The following data has a line with "The width and height of the screenshot is (660, 517)." and a line with "Open the Gear". Write out exactly those lines and all the lines between them.

--

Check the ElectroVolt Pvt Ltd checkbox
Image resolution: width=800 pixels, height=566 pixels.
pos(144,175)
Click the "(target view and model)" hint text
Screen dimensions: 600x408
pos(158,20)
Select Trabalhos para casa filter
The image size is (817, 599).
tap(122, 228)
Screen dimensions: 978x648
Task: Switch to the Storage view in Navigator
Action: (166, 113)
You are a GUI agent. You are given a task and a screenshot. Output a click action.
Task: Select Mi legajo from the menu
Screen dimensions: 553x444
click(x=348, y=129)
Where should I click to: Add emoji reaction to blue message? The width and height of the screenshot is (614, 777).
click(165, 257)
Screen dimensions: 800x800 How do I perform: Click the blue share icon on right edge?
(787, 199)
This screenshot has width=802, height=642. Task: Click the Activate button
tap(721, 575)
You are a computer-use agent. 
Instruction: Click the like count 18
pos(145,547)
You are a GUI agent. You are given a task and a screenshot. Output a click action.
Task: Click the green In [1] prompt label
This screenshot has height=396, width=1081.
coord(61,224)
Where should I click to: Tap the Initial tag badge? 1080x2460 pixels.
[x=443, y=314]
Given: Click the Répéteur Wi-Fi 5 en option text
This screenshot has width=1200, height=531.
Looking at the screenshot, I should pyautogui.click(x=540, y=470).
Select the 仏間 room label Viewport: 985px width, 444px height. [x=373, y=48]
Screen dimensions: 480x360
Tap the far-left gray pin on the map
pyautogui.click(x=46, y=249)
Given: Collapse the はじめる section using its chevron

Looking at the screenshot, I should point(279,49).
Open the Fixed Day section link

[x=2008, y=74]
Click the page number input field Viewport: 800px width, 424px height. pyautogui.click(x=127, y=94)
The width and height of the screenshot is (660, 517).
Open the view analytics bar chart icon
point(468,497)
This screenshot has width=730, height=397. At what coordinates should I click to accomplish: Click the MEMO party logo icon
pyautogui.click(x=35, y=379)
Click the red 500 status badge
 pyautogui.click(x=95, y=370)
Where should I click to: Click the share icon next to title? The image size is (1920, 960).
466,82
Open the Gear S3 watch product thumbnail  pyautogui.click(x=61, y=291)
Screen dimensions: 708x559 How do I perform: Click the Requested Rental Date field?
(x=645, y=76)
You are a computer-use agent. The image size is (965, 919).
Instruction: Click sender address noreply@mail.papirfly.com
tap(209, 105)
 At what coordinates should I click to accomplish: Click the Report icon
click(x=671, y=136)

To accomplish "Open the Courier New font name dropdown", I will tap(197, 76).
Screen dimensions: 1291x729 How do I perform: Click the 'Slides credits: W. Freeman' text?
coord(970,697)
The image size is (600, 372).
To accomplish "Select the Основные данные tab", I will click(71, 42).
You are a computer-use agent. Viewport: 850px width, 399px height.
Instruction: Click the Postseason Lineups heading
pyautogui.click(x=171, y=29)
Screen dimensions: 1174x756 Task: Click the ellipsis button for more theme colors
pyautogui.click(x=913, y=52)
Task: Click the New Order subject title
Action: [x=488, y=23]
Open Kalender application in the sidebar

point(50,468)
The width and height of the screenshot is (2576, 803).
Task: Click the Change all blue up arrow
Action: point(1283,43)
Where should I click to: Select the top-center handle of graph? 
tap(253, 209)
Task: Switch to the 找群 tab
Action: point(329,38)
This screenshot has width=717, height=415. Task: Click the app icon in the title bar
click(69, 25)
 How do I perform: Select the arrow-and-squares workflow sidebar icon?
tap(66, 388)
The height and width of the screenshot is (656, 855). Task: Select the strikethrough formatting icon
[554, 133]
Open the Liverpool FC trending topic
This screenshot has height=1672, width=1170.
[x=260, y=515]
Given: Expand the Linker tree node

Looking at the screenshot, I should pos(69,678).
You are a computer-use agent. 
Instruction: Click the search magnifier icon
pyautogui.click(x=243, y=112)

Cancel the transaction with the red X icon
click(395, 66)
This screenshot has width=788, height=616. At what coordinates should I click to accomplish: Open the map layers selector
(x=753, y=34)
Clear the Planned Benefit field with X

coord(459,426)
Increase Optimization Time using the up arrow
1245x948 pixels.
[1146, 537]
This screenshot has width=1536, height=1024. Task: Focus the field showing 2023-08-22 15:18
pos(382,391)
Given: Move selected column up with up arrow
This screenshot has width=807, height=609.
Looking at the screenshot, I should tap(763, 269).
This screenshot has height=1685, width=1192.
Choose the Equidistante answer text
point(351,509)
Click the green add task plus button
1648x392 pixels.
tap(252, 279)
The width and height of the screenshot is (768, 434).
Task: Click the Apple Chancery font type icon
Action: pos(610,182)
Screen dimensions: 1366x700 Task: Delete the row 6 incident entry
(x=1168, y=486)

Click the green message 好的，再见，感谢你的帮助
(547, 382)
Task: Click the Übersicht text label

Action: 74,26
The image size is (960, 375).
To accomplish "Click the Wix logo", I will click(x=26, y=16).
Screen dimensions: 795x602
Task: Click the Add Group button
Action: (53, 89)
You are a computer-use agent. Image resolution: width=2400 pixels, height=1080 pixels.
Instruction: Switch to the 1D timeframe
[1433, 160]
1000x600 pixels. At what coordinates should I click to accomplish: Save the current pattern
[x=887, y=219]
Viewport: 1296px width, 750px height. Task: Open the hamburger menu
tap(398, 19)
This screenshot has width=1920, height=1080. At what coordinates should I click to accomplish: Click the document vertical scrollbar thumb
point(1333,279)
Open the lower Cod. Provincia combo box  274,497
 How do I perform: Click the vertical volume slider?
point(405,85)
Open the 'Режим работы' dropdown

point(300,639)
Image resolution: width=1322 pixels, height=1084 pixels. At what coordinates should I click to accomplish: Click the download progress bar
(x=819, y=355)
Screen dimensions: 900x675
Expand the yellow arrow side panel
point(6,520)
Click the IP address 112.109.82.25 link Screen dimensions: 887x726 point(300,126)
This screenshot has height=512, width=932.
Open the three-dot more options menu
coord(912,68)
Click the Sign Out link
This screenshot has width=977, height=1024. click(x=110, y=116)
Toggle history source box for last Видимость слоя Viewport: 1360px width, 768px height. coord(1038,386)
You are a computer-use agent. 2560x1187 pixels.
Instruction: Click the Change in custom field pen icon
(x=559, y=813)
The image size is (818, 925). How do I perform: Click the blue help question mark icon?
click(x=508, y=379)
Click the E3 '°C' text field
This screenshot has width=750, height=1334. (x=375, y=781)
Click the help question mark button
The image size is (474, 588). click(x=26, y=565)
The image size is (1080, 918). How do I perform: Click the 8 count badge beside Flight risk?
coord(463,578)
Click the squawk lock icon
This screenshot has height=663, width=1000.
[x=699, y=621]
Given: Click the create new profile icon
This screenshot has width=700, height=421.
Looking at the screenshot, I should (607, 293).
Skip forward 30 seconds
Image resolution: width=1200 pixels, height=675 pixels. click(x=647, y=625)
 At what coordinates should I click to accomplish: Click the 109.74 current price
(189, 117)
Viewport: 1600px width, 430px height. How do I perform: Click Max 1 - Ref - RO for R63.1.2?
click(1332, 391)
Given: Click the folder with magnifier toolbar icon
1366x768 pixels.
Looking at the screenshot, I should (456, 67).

--

- [YOUR RESPONSE]:
The width and height of the screenshot is (660, 517).
Open the view analytics bar chart icon
point(468,497)
This screenshot has width=730, height=397. At what coordinates should I click to accomplish: Click the MEMO party logo icon
pyautogui.click(x=35, y=379)
Click the red 500 status badge
 pyautogui.click(x=95, y=370)
Where should I click to: Click the share icon next to title? The image size is (1920, 960).
466,82
Open the Gear S3 watch product thumbnail  pyautogui.click(x=61, y=291)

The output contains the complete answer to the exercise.